Oh. By "dynamic programming," you just mean evaluating the Fibonnaci
recurrence sequentially rather than recursively.
Dave
On Feb 23, 3:22 pm, Ridvan <[EMAIL PROTECTED]> wrote:
> let A=1, K=11
> The recursive formula:
> NumberOfPaths(11) = 0;
> NumberOfPaths(10)=1
> NumberOfPaths(9)=2;
> NumberOfPaths(x) = NumberOfPaths(x+1) + NumberOfPaths(x+2);
> we are looking for NumberOfPaths(1).
>
> Even if this looks as an streightforward solution it is O(2^n) algo.

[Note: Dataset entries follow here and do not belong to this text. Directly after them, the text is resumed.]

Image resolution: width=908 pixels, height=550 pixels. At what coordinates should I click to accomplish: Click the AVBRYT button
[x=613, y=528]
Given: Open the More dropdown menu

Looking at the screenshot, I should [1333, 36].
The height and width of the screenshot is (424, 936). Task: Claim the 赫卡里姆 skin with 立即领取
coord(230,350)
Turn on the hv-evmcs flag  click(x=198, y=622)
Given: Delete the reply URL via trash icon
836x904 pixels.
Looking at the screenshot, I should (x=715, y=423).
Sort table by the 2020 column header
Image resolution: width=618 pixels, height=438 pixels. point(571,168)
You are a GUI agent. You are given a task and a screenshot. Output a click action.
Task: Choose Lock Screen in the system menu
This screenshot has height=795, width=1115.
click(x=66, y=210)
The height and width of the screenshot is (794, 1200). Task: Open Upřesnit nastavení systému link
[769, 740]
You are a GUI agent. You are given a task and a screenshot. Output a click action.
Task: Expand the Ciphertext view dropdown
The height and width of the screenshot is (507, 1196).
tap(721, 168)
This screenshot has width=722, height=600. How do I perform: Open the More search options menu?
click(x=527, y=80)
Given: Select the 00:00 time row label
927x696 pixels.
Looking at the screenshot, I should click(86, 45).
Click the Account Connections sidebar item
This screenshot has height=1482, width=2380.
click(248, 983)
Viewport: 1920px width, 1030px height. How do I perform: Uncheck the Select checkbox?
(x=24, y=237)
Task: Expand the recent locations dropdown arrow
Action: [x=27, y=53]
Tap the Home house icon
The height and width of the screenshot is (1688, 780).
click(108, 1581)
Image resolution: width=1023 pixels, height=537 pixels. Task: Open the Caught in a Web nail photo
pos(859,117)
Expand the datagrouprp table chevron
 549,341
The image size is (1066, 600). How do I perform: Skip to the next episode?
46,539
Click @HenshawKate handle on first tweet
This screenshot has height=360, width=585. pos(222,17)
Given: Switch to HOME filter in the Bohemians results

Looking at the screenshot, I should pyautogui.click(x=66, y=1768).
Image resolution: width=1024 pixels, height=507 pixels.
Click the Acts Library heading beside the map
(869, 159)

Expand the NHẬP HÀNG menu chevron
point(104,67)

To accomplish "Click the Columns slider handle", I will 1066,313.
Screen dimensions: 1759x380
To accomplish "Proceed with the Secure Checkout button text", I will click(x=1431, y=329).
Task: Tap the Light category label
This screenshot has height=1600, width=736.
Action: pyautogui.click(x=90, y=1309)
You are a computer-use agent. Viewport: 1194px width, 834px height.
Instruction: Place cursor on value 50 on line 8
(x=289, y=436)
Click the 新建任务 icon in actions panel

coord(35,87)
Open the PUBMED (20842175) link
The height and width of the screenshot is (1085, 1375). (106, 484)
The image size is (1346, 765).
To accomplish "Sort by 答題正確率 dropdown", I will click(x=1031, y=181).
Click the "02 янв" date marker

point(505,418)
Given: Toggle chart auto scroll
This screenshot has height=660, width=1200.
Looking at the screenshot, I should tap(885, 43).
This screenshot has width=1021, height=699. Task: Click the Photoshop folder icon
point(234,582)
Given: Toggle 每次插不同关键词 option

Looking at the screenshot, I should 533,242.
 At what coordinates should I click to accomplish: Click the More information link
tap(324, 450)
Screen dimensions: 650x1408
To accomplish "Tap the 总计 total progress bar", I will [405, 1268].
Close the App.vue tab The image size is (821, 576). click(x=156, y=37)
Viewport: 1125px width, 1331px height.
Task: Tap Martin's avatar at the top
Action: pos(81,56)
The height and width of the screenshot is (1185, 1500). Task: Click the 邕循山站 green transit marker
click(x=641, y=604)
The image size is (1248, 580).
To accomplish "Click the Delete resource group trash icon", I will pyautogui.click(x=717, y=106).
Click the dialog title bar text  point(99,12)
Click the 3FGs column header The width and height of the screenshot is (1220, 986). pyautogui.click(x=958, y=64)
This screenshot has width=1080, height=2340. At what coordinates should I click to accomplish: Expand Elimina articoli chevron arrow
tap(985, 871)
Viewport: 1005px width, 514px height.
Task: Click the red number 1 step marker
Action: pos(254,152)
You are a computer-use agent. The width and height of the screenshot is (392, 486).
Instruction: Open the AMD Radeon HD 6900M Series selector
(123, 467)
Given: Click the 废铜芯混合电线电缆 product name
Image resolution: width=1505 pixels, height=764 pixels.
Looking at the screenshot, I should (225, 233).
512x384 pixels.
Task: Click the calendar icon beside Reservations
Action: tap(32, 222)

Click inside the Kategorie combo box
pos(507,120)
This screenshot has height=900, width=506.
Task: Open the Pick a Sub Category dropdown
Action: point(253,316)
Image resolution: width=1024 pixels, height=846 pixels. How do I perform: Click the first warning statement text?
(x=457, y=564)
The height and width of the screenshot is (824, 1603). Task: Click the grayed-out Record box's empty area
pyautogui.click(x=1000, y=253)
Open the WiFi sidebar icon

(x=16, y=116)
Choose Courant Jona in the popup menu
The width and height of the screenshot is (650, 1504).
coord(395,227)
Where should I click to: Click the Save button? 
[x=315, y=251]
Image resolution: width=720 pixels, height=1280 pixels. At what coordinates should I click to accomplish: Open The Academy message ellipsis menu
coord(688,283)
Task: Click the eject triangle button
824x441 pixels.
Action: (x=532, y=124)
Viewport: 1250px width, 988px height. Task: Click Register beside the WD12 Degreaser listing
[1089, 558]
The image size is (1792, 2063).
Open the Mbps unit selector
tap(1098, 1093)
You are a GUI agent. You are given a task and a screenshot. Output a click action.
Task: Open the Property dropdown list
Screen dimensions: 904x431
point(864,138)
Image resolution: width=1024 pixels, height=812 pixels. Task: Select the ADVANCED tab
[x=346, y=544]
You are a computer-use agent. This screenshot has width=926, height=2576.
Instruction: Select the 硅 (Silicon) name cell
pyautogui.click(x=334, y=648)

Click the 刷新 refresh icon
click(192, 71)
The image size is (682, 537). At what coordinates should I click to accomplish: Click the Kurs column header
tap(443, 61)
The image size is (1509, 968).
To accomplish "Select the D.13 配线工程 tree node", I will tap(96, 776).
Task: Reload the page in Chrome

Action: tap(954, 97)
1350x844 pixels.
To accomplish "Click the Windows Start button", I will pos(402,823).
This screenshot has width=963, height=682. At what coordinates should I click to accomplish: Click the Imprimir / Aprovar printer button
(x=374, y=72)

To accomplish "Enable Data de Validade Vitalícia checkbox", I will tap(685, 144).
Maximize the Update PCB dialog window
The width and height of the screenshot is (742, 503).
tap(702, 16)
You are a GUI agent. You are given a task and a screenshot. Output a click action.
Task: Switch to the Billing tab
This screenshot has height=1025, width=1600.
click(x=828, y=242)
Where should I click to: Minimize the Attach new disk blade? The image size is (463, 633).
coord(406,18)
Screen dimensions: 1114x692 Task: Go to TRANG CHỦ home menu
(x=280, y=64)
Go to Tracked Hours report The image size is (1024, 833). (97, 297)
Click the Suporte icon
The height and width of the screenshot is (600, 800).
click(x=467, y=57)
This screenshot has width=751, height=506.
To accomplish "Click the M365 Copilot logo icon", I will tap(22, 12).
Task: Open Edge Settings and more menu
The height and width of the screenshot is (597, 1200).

> So it is fine for 11 stones but what about 50 000?
>
> The O(n) solution for this problem is:
> define array numofpaths[n];
> numofpaths[11]=0;
> numofpaths[10]=1;
> numofpaths[9]=2;
> Come from the tail.
> for(i=8;i>=1;i--){
> numofpaths[i]=numofpaths[i+1]+numofpaths[i+2];}
>
> print(numofpaths[1]);
>
> assuming the first index of array is 1 not 0;
>
> The simmilar solution for printing the paths.
> Best,
> Ridvan
>
> On Feb 23, 4:16 pm, Dave <[EMAIL PROTECTED]> wrote:
>
>
>
> > Please provide more details.
>
> > Dave
>
> > On Feb 22, 8:11 am, Ridvan <[EMAIL PROTECTED]> wrote:
>
> > > Dinnamic programming problem.
>
> > > Just read any example about it.
>
> > > On Feb 12, 8:13 am, "Abhijeet Singh" <[EMAIL PROTECTED]> wrote:
>
> > > > I have stones numbered from A-K and I have a Frog which can make a jump
> > > > of one stone at a time or two stones at a time but no more then that.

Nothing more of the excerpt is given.